- The Washington Times - Tuesday, August 1, 2006

The Bush administration’s hope for a lasting cease-fire in the Middle East this week dimmed yesterday as it scuffled with France over a U.N. Security Council resolution on the conflict and Israel expanded its offensive in Lebanon.

Washington’s disagreement with Paris’ insistence that a broad political agreement be reached between Israel and Lebanon, including Hezbollah, before an international force can be deployed prompted U.N. Secretary-General Kofi Annan to call on the two countries not to repeat their 2003 rift before the Iraq war.

Mr. Annan urged the five permanent Security Council members — the other three being Britain, Russia and China — during a breakfast meeting with their ambassadors to put “differences aside in order to resolve this crisis as soon as possible,” said U.N. public affairs director Ahmad Fawzi.

The United States, which has been much quieter in pursuing its objectives at the United Nations, does not want the international force to be delayed by the likely failure of the parties to reach an agreement soon.

Israel has asked the Bush administration to make certain there is no gap between the end of its military operation and the installation of the international force in southern Lebanon.

Secretary of State Condoleezza Rice, who plans to meet with her counterparts in New York, has not yet determined that the time for such a gathering has come, said State Department spokesman Sean McCormack.

The United Nations said Jean-Marie Guehenno, undersecretary-general for peacekeeping, will chair a meeting tomorrow of countries interested in contributing troops to a security force in southern Lebanon.

Miss Rice said before leaving Israel on Monday that she was “convinced” that both “an urgent cease-fire and a lasting settlement” could be achieved this week.

But the disagreements with France over the sequence of a cease-fire and international force deployment, as well as Israel’s decision to expand its offensive and resume full air strikes, cast doubt on the secretary’s hopes, diplomats in Washington and New York said.

The French position is significant because Paris appears likely to lead the security force. Prime Minister Dominique de Villepin insisted yesterday that deploying the force and “a possible French participation in it make sense only after achievement of a political agreement explicitly supported by all the parties concerned.”

In addition, the French draft calls for an “immediate cessation of hostilities,” after which a “lasting solution” to the crisis can be found.
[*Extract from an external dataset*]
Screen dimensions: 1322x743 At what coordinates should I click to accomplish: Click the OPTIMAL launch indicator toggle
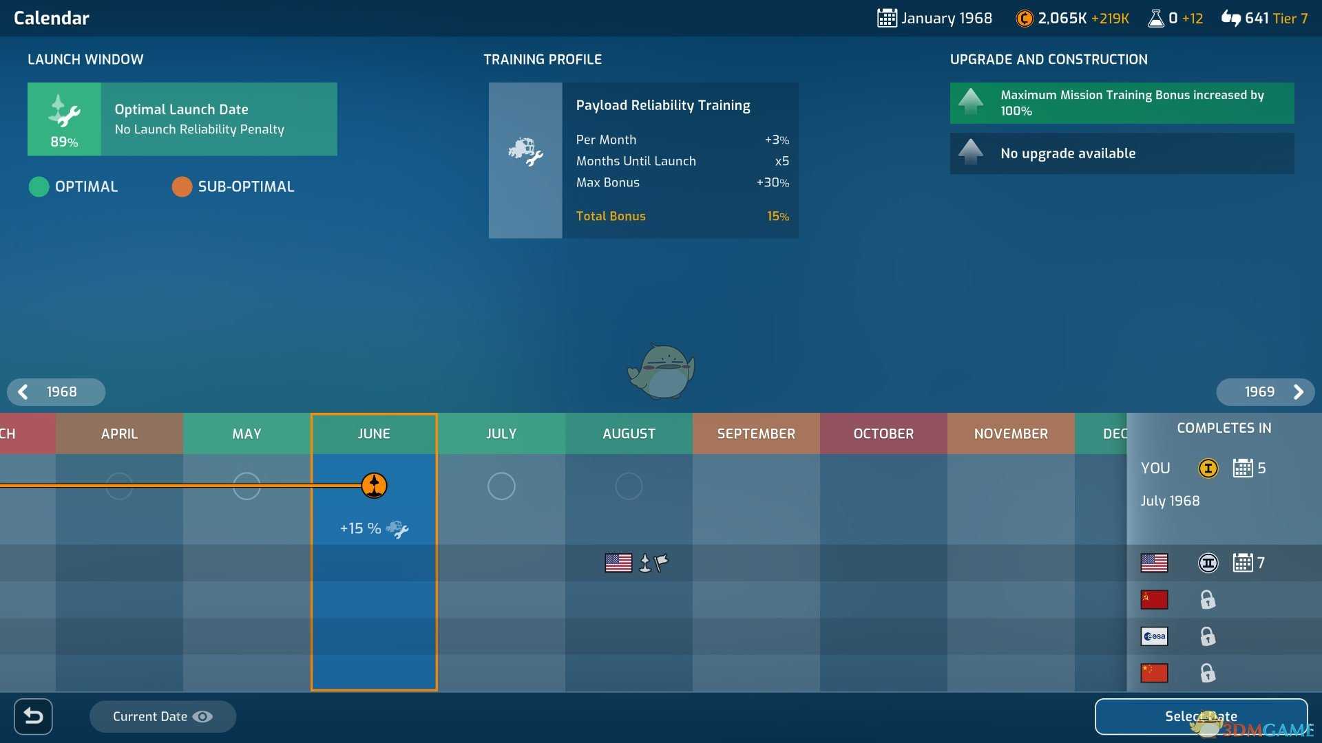click(x=37, y=187)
Washington prefers that such a solution to be reached before a cease-fire.

Diplomats said Miss Rice’s task of negotiating a resolution favorable to Israel had been made more difficult by Israel’s Qana attack on Sunday that killed 56 Lebanese civilians, most of them women and children, and by its expanded offensive.

Israeli Foreign Minister Tzipi Livni was quoted in the Ha’aretz newspaper as saying that the Qana incident turned the diplomatic tide against her country. Israel’s “scope for political maneuvering had been reduced,” she said, and the French position had become “problematic.”

Nevertheless, the European Union yesterday adopted a statement calling for an “immediate cessation of hostilities,” rather than an “immediate cease-fire,” after objections from the closest U.S. allies to the initial proposal.

Israeli Deputy Prime Minister Shimon Peres said in Washington yesterday that his government is “grateful for American diplomacy” to resolve the crisis.

“Whoever is suggesting a cease-fire need not talk to Israel,” he said. “If Hezbollah stopped firing at us, there would be a cease-fire right away.”

David R. Sands contributed to this article.